Wajahnya biasa saja, penampilan standar, postur tubuh juga tidak sempurna. Tapi selalu ada kekhawatiran kecil akan wanita itu. Namanya Lynora.
“Dia memang sangat keterlaluan pada Ly. Biarpun dia sahabat saya, tidak seharusnya dia seperti itu pada wanita,” oceh ia.
Ly. Dalam iba yang ia lafalkan, aku bahkan bisa mendapati sebersit kekaguman di sana. Ia selalu menyelipkan Ly dalam setiap perjumpaan kami. Aku tahu rasa cinta ia utuh milikku. Tapi Ly membuatnya timpang.
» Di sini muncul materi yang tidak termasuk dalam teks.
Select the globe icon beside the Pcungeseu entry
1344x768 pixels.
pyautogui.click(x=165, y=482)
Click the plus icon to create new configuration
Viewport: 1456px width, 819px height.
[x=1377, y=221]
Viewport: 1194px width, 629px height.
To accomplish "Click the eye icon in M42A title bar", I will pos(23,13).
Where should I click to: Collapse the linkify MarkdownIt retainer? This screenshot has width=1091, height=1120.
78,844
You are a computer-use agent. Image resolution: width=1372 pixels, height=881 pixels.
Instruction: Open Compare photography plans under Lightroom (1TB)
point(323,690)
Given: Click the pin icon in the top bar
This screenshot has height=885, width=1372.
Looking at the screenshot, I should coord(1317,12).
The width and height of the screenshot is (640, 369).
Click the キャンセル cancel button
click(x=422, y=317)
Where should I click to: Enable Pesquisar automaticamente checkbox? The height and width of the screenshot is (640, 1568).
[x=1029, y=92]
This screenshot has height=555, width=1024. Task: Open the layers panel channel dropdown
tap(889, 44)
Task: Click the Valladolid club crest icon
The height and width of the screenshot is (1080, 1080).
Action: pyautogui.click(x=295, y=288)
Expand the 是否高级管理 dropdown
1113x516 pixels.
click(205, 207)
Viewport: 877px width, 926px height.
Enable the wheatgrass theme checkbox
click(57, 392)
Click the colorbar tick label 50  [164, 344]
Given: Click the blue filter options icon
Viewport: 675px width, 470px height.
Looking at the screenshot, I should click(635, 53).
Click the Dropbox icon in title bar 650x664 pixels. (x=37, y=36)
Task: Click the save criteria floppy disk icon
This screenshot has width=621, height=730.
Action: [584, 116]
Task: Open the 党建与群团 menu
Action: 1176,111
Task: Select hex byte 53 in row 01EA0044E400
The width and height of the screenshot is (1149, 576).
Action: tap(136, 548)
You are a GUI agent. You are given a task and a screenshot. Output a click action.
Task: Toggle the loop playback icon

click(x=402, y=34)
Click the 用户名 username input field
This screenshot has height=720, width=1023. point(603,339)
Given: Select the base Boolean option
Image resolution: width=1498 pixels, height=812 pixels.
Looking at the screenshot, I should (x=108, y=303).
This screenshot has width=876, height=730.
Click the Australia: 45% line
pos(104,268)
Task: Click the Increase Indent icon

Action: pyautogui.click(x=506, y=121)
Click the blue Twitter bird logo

“Saya heran sama Ly, masih saja mau diperlakukan seperti itu. Sekarang rasakan sendiri akibatnya.” Ia tidak marah, ada sesuatu tak terdefinisikan dalam intonasi ia yang nyaris datar.
Logika di otakku terus berteriak untuk melontarkan satu pertanyaan. “Kamu cinta sama Ly?” Akhirnya keberanian itu muncul dalam suatu sore yang kami lalui bersama.
Ia tersenyum seolah ingin berkata kamu lucu sekali!
Ia kecup keningku. “Sekarang kamu tahu siapa yang saya cintai.”
Kami menikmati hening.
Wanita itu seperti duri yang membuat langkah aku dan ia terus terseok. Ly, si nona tak terlihat yang entah sejak kapan membuat hubungan kami tidak sempurna. Ly seolah ingin merebut ia. Dan Ly memposisikan dirinya sebagai seorang yang lebih mengerti ia daripada aku. Ly selalu membuatku muak.
Ia bilang Ly itu wanita nekat dengan kadar rasio 0%. Ly pemberani.
Ia bilang Ly saklek pada agamanya. Ly wanita yang takut akan Tuhan.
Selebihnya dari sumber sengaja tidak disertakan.